__INFORMATION GIVEN__.

·····

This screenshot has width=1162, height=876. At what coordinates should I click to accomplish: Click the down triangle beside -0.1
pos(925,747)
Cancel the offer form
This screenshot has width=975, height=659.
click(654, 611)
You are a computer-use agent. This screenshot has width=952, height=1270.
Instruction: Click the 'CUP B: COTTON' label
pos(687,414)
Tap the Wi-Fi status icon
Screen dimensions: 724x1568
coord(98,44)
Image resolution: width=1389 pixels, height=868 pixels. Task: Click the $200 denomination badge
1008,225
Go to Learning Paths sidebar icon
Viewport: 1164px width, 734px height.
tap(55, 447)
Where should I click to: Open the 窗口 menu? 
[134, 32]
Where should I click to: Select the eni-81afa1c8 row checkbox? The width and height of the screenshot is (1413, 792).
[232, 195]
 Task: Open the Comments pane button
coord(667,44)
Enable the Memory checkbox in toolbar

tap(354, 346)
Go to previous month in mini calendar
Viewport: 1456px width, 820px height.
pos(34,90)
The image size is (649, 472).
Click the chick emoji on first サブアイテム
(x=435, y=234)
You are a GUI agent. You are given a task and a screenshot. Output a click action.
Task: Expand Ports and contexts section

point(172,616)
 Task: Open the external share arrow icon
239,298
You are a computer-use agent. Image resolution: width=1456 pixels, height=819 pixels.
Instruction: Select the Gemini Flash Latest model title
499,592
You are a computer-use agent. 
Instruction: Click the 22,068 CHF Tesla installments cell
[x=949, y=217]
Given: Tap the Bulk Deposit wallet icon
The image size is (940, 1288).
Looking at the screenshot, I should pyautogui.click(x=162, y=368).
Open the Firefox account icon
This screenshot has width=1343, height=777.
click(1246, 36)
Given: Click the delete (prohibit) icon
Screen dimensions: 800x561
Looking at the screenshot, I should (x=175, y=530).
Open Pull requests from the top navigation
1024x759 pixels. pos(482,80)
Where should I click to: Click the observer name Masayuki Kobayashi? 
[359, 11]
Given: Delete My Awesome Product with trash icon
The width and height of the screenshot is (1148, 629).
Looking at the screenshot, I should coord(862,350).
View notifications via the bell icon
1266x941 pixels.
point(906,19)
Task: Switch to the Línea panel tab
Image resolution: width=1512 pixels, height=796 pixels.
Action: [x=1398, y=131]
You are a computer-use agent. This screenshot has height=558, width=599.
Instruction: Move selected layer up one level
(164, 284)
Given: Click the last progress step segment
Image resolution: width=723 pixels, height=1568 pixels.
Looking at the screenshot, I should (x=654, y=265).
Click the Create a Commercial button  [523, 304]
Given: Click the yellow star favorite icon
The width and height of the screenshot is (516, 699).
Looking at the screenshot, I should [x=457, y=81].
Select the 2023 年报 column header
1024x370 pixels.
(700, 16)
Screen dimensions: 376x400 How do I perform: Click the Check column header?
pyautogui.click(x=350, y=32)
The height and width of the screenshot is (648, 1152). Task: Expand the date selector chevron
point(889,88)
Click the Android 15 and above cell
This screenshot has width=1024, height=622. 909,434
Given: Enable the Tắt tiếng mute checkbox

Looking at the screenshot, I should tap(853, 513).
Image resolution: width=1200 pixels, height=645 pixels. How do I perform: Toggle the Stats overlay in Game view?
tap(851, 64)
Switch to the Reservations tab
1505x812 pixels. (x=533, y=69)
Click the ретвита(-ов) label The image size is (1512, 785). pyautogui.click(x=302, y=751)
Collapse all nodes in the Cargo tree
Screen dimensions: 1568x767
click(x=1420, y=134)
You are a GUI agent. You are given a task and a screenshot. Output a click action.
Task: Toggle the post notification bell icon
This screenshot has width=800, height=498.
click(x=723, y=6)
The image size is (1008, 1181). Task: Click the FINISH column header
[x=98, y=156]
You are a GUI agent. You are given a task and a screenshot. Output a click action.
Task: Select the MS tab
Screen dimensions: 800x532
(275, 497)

·····

__TASK DETAILS__.
Copy the records above verbatim, line for line.

__WRITTEN REPLY__.
This screenshot has width=1162, height=876. At what coordinates should I click to accomplish: Click the down triangle beside -0.1
pos(925,747)
Cancel the offer form
This screenshot has width=975, height=659.
click(654, 611)
You are a computer-use agent. This screenshot has width=952, height=1270.
Instruction: Click the 'CUP B: COTTON' label
pos(687,414)
Tap the Wi-Fi status icon
Screen dimensions: 724x1568
coord(98,44)
Image resolution: width=1389 pixels, height=868 pixels. Task: Click the $200 denomination badge
1008,225
Go to Learning Paths sidebar icon
Viewport: 1164px width, 734px height.
tap(55, 447)
Where should I click to: Open the 窗口 menu? 
[134, 32]
Where should I click to: Select the eni-81afa1c8 row checkbox? The width and height of the screenshot is (1413, 792).
[232, 195]
 Task: Open the Comments pane button
coord(667,44)
Enable the Memory checkbox in toolbar

tap(354, 346)
Go to previous month in mini calendar
Viewport: 1456px width, 820px height.
pos(34,90)
The image size is (649, 472).
Click the chick emoji on first サブアイテム
(x=435, y=234)
You are a GUI agent. You are given a task and a screenshot. Output a click action.
Task: Expand Ports and contexts section

point(172,616)
 Task: Open the external share arrow icon
239,298
You are a computer-use agent. Image resolution: width=1456 pixels, height=819 pixels.
Instruction: Select the Gemini Flash Latest model title
499,592
You are a computer-use agent. 
Instruction: Click the 22,068 CHF Tesla installments cell
[x=949, y=217]
Given: Tap the Bulk Deposit wallet icon
The image size is (940, 1288).
Looking at the screenshot, I should pyautogui.click(x=162, y=368).
Open the Firefox account icon
This screenshot has width=1343, height=777.
click(1246, 36)
Given: Click the delete (prohibit) icon
Screen dimensions: 800x561
Looking at the screenshot, I should (x=175, y=530).
Open Pull requests from the top navigation
1024x759 pixels. pos(482,80)
Where should I click to: Click the observer name Masayuki Kobayashi? 
[359, 11]
Given: Delete My Awesome Product with trash icon
The width and height of the screenshot is (1148, 629).
Looking at the screenshot, I should coord(862,350).
View notifications via the bell icon
1266x941 pixels.
point(906,19)
Task: Switch to the Línea panel tab
Image resolution: width=1512 pixels, height=796 pixels.
Action: [x=1398, y=131]
You are a computer-use agent. This screenshot has height=558, width=599.
Instruction: Move selected layer up one level
(164, 284)
Given: Click the last progress step segment
Image resolution: width=723 pixels, height=1568 pixels.
Looking at the screenshot, I should (x=654, y=265).
Click the Create a Commercial button  [523, 304]
Given: Click the yellow star favorite icon
The width and height of the screenshot is (516, 699).
Looking at the screenshot, I should [x=457, y=81].
Select the 2023 年报 column header
1024x370 pixels.
(700, 16)
Screen dimensions: 376x400 How do I perform: Click the Check column header?
pyautogui.click(x=350, y=32)
The height and width of the screenshot is (648, 1152). Task: Expand the date selector chevron
point(889,88)
Click the Android 15 and above cell
This screenshot has width=1024, height=622. 909,434
Given: Enable the Tắt tiếng mute checkbox

Looking at the screenshot, I should tap(853, 513).
Image resolution: width=1200 pixels, height=645 pixels. How do I perform: Toggle the Stats overlay in Game view?
tap(851, 64)
Switch to the Reservations tab
1505x812 pixels. (x=533, y=69)
Click the ретвита(-ов) label The image size is (1512, 785). pyautogui.click(x=302, y=751)
Collapse all nodes in the Cargo tree
Screen dimensions: 1568x767
click(x=1420, y=134)
You are a GUI agent. You are given a task and a screenshot. Output a click action.
Task: Toggle the post notification bell icon
This screenshot has width=800, height=498.
click(x=723, y=6)
The image size is (1008, 1181). Task: Click the FINISH column header
[x=98, y=156]
You are a GUI agent. You are given a task and a screenshot. Output a click action.
Task: Select the MS tab
Screen dimensions: 800x532
(275, 497)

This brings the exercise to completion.